= GOAL =
Reproduce verbatim the stretch of lines from the line containing "Task: Click the timestamp" through the line containing "I will coord(247,72).", both ends included.

---- MATERIAL FOR THE TASK

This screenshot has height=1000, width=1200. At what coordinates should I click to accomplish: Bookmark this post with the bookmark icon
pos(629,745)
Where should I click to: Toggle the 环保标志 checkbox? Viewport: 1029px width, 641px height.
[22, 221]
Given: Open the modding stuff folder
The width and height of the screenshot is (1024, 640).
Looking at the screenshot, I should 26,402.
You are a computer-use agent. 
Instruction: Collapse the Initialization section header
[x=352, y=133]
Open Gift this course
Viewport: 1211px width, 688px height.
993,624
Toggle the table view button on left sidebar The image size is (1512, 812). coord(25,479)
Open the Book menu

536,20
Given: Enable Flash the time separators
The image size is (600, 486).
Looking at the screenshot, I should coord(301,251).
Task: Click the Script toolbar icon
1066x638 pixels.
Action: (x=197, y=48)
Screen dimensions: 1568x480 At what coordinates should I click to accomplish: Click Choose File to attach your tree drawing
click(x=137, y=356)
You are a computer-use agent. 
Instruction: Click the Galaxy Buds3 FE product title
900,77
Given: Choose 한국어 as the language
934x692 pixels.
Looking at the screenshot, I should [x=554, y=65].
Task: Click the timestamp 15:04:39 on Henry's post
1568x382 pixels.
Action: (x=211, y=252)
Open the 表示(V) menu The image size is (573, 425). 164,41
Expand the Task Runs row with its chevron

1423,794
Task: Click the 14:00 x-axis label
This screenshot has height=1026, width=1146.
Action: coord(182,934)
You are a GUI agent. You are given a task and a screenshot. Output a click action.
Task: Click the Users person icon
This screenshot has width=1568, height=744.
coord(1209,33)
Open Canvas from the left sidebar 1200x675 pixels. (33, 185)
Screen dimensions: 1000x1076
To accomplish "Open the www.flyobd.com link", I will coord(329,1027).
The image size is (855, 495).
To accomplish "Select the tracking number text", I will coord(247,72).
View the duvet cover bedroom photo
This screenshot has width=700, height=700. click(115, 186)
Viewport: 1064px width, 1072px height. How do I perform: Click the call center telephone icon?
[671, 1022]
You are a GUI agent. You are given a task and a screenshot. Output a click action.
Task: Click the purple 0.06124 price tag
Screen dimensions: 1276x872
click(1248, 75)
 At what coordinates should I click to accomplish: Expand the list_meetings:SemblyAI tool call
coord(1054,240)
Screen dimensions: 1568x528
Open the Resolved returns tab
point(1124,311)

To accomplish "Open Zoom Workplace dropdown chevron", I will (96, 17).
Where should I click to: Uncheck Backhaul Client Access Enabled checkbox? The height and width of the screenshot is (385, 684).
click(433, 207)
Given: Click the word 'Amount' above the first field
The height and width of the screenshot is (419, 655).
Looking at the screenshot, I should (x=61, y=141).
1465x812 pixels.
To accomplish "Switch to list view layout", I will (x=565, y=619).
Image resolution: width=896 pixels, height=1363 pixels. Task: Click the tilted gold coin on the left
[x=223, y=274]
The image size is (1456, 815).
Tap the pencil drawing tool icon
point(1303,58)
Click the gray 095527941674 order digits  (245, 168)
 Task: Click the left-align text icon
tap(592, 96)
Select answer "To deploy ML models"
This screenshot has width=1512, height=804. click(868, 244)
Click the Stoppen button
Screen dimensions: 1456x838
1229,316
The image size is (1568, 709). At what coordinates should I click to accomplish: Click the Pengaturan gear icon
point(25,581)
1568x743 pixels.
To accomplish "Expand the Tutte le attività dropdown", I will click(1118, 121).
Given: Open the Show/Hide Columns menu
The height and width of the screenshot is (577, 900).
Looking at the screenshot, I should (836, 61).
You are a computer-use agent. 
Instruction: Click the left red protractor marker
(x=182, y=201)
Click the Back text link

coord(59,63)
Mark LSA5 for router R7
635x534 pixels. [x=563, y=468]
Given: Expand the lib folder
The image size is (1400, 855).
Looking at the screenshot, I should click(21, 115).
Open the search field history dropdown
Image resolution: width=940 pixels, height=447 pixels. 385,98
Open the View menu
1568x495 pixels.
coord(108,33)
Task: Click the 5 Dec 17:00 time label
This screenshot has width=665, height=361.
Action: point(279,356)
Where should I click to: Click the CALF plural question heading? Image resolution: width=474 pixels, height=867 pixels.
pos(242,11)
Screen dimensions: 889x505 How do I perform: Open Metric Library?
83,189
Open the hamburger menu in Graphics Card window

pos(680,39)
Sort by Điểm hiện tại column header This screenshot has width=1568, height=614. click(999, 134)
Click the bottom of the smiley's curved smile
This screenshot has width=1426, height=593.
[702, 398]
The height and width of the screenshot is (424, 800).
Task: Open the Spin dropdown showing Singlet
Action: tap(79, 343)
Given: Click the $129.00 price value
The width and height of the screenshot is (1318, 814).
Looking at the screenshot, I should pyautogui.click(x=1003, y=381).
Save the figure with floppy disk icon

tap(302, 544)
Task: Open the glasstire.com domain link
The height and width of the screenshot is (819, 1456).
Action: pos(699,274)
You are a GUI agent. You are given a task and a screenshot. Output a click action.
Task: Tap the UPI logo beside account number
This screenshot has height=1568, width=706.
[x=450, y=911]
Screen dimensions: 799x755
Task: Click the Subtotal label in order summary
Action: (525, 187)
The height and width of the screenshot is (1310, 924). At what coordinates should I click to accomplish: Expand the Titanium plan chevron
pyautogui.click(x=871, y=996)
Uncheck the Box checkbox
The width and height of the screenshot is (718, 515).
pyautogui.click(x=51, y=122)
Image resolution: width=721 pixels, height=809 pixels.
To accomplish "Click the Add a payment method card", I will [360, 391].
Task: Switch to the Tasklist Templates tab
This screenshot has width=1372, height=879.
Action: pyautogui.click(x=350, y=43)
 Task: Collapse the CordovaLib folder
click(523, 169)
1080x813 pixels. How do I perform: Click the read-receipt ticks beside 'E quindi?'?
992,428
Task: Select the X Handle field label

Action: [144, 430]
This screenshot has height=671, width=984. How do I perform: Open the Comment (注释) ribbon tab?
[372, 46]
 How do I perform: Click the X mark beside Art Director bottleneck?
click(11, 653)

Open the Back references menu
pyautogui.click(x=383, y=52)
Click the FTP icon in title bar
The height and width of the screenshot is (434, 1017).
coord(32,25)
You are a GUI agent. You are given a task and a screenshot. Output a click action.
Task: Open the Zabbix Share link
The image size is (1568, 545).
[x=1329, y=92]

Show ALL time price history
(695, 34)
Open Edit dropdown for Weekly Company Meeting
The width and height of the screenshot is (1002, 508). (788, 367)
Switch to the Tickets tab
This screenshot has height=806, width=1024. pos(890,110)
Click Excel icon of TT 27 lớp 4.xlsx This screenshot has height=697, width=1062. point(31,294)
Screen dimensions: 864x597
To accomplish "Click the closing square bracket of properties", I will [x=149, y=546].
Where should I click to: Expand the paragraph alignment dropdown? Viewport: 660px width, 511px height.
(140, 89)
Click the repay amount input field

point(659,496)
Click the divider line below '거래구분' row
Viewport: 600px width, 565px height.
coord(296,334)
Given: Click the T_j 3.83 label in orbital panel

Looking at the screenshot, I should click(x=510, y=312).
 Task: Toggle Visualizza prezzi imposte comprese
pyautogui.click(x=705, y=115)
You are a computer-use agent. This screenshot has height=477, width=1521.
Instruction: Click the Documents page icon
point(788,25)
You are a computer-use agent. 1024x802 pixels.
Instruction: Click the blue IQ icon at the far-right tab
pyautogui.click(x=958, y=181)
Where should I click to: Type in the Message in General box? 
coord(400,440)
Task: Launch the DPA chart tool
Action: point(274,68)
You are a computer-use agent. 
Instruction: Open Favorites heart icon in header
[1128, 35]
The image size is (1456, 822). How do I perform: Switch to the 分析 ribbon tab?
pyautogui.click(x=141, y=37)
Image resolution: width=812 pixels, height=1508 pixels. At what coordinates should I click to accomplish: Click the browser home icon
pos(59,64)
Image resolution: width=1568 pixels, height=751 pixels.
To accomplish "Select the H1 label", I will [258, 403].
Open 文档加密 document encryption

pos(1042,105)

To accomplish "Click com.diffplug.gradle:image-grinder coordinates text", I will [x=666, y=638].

--------

= RESULT OF THIS EXERCISE =
Task: Click the timestamp 15:04:39 on Henry's post
1568x382 pixels.
Action: (x=211, y=252)
Open the 表示(V) menu The image size is (573, 425). 164,41
Expand the Task Runs row with its chevron

1423,794
Task: Click the 14:00 x-axis label
This screenshot has height=1026, width=1146.
Action: coord(182,934)
You are a GUI agent. You are given a task and a screenshot. Output a click action.
Task: Click the Users person icon
This screenshot has width=1568, height=744.
coord(1209,33)
Open Canvas from the left sidebar 1200x675 pixels. (33, 185)
Screen dimensions: 1000x1076
To accomplish "Open the www.flyobd.com link", I will coord(329,1027).
The image size is (855, 495).
To accomplish "Select the tracking number text", I will coord(247,72).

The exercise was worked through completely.